_Exercise goal_
Find every line in the records below that contains "right", and copy it.

Stored data
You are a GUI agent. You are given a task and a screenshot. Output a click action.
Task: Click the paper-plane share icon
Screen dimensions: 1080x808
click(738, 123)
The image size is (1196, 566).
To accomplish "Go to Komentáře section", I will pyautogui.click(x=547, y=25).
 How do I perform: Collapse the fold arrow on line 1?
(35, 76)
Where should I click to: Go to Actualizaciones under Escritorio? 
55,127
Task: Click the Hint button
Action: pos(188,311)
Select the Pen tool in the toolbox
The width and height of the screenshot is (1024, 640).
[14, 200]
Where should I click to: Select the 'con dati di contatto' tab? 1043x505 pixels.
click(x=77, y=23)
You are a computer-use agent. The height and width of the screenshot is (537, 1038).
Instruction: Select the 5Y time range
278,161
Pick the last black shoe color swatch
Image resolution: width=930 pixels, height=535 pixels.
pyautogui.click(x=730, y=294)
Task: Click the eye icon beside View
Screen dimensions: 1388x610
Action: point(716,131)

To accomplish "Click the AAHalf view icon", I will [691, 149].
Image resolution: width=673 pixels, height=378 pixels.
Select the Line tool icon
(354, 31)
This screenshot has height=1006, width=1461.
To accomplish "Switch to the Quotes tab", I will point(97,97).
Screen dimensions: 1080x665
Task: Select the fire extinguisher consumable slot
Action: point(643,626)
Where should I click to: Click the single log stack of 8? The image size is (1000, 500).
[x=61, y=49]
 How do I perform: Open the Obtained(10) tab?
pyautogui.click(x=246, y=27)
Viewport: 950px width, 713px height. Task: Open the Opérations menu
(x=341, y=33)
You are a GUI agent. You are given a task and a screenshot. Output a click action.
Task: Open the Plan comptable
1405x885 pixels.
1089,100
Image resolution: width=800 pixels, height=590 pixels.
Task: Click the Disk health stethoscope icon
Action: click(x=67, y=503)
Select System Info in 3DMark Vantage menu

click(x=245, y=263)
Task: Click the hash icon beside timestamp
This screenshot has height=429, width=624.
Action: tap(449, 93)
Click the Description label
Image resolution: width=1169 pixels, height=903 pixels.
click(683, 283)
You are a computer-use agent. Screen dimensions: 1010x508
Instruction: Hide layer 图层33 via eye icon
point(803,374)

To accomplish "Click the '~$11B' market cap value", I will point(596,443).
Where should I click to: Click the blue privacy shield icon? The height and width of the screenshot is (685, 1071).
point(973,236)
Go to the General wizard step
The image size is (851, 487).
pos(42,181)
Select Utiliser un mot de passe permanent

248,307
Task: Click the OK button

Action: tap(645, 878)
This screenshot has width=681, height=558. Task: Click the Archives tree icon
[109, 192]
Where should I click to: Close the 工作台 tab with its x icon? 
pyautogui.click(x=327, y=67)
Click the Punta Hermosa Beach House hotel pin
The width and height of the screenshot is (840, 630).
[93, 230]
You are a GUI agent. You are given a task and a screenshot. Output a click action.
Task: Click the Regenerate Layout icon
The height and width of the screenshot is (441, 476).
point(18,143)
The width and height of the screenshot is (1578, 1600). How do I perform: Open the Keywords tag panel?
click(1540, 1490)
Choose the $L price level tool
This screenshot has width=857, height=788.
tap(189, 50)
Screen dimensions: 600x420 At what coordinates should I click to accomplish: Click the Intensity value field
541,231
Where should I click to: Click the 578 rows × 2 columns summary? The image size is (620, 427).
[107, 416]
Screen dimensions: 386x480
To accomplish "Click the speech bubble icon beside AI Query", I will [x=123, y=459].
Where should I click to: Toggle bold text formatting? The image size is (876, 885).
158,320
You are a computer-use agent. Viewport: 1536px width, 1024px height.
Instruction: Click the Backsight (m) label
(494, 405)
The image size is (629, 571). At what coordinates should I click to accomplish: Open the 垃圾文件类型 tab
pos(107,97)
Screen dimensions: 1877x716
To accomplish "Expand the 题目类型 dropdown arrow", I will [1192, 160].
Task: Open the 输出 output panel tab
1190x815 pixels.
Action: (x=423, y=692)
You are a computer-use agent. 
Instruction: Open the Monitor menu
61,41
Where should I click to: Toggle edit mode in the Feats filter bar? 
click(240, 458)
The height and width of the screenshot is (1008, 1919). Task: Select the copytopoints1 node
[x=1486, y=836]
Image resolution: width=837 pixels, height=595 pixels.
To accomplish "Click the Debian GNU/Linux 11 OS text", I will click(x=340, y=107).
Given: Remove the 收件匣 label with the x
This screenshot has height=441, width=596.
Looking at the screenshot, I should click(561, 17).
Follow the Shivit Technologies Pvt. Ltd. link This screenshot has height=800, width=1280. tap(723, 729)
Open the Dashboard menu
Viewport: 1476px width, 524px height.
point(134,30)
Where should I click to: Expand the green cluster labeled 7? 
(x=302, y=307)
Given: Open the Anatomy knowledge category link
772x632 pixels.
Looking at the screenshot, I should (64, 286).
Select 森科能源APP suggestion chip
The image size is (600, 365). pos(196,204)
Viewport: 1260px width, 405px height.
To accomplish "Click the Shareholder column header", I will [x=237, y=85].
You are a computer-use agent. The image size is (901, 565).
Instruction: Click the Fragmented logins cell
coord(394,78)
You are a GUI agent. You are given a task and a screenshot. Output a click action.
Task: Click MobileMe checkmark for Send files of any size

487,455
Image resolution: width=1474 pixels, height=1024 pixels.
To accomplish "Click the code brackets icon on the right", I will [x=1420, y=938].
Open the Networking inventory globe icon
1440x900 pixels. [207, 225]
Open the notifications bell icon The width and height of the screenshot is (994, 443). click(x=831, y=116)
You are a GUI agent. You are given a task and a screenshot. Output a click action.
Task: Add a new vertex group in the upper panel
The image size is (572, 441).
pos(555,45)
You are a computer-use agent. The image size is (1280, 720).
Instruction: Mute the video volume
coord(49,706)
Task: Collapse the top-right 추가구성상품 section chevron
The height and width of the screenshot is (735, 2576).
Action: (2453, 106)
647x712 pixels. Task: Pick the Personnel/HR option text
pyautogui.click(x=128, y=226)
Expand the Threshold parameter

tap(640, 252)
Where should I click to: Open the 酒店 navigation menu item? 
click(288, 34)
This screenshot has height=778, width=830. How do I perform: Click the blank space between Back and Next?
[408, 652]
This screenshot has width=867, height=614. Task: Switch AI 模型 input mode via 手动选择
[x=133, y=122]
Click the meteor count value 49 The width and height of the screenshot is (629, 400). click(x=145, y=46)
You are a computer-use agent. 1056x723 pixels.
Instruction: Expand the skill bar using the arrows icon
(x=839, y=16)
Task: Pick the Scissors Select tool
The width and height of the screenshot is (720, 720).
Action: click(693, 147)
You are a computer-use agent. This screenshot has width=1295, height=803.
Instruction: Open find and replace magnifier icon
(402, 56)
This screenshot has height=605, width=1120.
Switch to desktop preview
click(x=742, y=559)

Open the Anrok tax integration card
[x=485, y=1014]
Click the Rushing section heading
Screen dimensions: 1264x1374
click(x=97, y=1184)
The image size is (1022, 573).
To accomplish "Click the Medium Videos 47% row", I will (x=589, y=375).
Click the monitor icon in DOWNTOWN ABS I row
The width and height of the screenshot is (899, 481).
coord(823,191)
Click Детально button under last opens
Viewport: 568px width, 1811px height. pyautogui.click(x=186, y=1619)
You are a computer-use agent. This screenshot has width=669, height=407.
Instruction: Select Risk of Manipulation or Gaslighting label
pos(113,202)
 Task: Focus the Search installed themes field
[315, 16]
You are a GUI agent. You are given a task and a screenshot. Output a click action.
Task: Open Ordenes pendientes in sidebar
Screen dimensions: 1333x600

_Task answer_
To accomplish "Click the code brackets icon on the right", I will [x=1420, y=938].
Task: Collapse the top-right 추가구성상품 section chevron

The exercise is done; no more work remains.